» **TASK DETAILS**: Look through the material below and give the number of lines where the string "right" appears, without any other words.

(SUPPLIED ENTRIES Opens)

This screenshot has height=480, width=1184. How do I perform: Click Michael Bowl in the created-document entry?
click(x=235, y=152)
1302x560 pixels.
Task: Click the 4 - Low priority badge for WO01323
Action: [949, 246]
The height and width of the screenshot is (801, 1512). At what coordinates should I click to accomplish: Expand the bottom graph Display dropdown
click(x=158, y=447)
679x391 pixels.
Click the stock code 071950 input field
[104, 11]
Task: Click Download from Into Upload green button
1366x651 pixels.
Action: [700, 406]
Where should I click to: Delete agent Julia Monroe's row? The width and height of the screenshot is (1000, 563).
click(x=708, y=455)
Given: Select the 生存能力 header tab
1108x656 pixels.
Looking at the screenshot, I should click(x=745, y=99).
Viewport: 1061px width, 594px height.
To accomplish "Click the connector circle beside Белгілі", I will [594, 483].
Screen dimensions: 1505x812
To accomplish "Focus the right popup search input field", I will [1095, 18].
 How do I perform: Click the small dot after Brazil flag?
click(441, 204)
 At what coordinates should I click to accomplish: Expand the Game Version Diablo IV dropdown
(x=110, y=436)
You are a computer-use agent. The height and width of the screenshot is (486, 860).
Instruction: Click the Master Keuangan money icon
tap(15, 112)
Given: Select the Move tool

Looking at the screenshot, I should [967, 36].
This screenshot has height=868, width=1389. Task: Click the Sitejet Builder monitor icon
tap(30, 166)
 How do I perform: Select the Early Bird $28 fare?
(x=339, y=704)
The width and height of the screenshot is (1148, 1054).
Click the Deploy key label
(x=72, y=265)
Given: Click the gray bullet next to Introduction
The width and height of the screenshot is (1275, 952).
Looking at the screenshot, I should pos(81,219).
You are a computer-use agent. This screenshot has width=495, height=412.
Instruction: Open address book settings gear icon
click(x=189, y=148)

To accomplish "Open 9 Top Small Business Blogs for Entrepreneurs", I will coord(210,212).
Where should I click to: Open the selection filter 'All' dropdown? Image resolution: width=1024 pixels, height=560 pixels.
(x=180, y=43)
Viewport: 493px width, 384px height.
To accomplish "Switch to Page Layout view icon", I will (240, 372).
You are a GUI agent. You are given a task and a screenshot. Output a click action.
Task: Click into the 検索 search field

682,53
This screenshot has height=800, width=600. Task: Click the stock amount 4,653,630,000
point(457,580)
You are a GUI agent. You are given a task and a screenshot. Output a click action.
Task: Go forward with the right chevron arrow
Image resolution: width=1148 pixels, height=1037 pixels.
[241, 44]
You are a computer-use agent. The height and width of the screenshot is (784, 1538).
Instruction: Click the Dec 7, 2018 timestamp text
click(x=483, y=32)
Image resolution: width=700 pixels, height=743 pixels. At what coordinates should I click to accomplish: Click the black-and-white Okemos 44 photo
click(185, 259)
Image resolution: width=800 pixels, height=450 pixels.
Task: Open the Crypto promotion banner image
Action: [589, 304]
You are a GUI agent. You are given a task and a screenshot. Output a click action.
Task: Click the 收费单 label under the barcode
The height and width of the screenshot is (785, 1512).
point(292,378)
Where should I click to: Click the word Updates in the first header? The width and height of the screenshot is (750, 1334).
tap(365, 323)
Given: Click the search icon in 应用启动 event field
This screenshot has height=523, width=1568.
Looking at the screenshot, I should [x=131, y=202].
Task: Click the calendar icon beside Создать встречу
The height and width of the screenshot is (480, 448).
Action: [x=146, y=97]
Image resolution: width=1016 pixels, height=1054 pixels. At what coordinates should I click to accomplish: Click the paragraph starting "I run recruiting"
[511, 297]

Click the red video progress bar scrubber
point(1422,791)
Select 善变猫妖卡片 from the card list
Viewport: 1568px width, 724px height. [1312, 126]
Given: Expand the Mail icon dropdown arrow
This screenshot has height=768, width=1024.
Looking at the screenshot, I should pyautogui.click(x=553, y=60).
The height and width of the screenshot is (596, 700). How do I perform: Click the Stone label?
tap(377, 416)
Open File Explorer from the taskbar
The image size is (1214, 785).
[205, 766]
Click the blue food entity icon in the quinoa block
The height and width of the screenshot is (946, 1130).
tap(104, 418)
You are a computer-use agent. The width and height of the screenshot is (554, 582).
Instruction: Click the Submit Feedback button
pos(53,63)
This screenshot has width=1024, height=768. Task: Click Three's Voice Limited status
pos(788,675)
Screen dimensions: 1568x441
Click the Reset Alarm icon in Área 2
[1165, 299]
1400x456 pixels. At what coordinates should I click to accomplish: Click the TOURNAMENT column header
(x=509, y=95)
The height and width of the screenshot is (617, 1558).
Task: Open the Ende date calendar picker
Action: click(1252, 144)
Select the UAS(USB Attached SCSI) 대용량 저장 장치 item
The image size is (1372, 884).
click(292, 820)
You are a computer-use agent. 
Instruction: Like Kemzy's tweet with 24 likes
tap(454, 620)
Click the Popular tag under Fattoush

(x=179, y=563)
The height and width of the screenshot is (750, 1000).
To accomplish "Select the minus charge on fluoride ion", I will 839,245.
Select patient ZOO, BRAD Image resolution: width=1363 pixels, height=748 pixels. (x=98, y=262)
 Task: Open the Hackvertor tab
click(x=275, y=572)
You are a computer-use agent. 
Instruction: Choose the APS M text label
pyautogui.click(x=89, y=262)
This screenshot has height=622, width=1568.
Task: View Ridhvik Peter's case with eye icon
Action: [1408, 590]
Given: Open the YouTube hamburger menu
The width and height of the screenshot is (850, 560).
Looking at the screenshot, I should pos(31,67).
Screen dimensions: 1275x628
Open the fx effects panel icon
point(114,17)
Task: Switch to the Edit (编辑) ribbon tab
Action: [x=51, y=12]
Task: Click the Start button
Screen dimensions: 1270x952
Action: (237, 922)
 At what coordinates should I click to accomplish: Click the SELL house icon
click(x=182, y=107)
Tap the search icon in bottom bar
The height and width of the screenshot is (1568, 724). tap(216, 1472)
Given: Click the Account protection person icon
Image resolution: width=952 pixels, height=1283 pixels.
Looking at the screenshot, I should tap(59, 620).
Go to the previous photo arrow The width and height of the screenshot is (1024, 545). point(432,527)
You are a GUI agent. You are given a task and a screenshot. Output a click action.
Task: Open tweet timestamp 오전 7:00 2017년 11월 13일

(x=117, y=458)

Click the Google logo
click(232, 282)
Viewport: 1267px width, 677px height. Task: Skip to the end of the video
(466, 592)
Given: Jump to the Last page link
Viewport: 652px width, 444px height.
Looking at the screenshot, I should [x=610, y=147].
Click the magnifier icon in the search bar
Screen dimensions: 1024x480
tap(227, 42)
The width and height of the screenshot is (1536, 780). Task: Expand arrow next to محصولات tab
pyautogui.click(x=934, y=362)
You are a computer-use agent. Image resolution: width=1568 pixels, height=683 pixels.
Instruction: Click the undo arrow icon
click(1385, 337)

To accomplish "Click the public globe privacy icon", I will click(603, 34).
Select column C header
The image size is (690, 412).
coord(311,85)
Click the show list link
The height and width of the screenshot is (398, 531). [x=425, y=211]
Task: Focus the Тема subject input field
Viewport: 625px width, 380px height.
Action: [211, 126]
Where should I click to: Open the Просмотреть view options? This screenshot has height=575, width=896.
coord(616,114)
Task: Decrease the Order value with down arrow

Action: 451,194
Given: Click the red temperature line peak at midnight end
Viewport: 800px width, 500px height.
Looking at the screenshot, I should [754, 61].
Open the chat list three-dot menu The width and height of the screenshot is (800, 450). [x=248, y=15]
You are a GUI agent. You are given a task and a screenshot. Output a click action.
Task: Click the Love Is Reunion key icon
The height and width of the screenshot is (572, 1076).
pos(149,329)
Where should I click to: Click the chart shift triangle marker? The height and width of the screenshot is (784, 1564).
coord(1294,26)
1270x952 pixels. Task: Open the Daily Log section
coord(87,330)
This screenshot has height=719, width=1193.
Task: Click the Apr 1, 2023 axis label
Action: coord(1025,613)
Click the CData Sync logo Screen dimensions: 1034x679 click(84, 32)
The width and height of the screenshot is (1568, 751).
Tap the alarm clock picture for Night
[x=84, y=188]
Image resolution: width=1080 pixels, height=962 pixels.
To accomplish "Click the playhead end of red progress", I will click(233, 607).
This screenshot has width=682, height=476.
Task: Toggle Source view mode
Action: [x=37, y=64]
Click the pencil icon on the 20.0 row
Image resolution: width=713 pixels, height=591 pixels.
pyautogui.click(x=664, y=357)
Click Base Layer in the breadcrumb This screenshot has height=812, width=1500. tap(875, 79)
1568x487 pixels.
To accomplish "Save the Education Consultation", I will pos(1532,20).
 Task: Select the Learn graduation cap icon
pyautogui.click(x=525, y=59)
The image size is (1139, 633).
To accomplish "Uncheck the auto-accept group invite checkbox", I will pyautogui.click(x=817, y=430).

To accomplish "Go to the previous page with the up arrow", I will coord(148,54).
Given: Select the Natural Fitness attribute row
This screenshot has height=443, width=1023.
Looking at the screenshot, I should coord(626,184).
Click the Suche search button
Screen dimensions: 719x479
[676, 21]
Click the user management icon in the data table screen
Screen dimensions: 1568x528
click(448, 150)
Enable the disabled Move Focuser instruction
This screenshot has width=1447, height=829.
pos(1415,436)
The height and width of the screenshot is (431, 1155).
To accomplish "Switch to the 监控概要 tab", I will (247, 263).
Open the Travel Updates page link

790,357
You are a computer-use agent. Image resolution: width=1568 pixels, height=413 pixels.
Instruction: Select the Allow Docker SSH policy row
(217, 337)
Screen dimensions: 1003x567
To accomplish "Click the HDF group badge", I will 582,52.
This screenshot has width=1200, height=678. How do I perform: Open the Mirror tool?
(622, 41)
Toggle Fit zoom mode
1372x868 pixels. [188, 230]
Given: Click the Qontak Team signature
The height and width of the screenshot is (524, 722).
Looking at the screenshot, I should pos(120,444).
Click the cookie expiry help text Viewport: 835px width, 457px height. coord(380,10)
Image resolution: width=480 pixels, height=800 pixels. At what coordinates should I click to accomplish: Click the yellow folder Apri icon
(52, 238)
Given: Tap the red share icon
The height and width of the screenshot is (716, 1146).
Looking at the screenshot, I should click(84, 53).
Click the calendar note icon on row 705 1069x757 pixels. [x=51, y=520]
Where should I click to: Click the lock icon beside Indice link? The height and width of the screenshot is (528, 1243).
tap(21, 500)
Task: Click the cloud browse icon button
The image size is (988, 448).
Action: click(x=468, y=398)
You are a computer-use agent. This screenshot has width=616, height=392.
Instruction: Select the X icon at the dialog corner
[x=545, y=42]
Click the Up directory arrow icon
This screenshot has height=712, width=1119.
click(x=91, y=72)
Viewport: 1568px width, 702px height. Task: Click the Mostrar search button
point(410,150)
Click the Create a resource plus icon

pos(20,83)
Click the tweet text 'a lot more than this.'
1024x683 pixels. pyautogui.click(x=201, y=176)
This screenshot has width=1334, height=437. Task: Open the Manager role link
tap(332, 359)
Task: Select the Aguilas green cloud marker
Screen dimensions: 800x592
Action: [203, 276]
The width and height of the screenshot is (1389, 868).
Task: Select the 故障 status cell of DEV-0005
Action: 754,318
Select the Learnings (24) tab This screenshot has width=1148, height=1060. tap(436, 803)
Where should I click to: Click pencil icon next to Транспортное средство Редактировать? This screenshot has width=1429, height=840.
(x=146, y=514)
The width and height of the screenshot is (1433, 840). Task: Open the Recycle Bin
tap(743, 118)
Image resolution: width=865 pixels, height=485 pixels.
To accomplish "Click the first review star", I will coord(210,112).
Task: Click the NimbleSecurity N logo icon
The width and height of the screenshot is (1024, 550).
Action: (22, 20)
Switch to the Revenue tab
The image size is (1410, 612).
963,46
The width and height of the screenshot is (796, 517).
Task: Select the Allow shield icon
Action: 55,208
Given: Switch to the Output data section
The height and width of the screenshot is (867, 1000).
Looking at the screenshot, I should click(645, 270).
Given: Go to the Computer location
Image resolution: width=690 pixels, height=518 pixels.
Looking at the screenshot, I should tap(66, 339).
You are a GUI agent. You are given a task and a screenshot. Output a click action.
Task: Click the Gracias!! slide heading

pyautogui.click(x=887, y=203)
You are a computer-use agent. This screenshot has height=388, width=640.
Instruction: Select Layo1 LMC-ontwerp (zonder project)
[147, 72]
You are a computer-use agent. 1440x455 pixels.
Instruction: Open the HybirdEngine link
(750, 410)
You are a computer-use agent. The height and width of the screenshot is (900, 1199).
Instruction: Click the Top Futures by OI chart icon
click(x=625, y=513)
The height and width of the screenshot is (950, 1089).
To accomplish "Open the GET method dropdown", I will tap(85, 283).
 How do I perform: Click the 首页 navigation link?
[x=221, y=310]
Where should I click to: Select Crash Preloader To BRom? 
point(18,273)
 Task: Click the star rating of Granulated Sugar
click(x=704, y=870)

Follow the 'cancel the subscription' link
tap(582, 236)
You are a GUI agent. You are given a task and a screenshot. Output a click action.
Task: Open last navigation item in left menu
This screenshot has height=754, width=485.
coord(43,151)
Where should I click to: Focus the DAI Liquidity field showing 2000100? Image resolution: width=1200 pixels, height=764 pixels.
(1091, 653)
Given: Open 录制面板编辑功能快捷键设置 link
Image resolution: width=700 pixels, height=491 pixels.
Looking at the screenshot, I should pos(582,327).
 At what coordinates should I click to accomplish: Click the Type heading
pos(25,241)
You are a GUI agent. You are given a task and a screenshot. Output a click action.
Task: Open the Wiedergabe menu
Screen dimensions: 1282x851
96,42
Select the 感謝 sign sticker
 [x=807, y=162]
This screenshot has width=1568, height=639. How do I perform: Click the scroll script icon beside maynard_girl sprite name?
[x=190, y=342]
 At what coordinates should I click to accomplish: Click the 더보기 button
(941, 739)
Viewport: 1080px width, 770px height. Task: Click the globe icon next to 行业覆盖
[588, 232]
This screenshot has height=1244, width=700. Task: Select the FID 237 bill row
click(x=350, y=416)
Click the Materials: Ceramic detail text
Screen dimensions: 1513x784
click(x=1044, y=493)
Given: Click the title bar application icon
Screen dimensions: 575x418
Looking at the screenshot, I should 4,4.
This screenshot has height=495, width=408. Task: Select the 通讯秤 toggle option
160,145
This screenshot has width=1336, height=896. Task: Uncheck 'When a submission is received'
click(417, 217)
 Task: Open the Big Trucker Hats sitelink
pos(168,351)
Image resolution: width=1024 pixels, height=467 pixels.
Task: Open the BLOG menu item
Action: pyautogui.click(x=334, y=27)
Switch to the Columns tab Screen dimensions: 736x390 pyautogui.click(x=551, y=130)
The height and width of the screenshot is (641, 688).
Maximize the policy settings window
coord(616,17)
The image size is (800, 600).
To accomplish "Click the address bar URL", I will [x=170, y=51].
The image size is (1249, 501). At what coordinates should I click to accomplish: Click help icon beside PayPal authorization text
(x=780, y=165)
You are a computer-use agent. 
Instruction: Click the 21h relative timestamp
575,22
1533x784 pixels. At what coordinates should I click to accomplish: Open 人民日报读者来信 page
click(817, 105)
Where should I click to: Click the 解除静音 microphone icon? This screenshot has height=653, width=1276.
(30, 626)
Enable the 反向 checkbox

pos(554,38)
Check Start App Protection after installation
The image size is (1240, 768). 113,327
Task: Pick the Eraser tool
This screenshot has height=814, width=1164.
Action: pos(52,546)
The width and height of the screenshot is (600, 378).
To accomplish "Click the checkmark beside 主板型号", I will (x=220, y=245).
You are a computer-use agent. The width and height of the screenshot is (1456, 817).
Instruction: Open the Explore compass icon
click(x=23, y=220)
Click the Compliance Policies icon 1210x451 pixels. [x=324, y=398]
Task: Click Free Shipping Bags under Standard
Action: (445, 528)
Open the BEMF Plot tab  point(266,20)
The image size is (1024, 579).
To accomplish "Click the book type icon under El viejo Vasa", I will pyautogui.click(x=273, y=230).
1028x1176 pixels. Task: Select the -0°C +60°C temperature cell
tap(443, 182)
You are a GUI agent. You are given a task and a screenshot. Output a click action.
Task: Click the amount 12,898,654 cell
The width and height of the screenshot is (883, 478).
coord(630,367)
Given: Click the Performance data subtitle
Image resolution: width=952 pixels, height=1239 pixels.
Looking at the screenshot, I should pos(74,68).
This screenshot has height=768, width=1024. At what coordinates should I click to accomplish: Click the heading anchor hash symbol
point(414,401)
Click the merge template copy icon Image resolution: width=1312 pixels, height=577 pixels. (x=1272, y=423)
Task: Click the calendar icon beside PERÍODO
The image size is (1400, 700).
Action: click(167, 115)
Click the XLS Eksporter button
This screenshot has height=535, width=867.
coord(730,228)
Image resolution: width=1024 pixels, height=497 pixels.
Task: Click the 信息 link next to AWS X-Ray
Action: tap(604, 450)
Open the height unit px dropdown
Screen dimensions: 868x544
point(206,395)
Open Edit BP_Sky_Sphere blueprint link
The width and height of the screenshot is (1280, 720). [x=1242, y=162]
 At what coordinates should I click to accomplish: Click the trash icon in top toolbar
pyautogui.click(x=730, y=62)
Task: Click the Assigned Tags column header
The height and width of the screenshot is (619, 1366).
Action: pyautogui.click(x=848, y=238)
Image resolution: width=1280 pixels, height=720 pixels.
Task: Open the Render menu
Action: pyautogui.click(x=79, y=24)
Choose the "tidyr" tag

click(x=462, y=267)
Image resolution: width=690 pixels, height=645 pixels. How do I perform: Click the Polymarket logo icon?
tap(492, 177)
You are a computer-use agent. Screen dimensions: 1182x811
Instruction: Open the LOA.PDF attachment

(SUPPLIED ENTRIES Closes)

» **THE ANSWER**: 2